Entries taken from a collection:
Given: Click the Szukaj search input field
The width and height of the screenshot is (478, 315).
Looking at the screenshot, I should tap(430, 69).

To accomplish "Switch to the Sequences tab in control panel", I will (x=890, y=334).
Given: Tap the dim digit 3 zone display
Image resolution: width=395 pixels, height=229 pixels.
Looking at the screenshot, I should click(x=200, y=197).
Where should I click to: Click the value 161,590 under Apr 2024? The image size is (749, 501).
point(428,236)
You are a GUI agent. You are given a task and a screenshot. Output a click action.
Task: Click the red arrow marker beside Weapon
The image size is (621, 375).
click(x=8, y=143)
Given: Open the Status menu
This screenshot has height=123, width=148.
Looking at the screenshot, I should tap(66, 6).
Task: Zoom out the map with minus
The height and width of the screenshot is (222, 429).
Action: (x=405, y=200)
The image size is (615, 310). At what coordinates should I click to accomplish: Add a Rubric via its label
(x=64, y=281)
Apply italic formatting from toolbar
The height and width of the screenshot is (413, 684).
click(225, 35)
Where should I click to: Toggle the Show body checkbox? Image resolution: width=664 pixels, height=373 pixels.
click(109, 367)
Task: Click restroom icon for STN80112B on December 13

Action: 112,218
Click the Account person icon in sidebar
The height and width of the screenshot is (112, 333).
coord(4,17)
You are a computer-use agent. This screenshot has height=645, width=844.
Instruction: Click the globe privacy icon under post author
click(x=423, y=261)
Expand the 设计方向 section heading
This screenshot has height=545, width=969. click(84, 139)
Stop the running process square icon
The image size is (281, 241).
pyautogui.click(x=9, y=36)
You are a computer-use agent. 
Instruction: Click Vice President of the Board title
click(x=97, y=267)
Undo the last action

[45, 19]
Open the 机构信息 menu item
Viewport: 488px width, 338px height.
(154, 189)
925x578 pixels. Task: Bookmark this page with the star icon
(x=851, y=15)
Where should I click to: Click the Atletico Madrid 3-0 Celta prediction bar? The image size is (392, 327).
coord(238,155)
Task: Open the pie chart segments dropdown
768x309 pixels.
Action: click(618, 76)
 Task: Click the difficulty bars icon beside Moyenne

# WORK TO BE COMPLETED:
Report only how many lines in the entries above contain the string "agent".

# FINISHED TASK:
3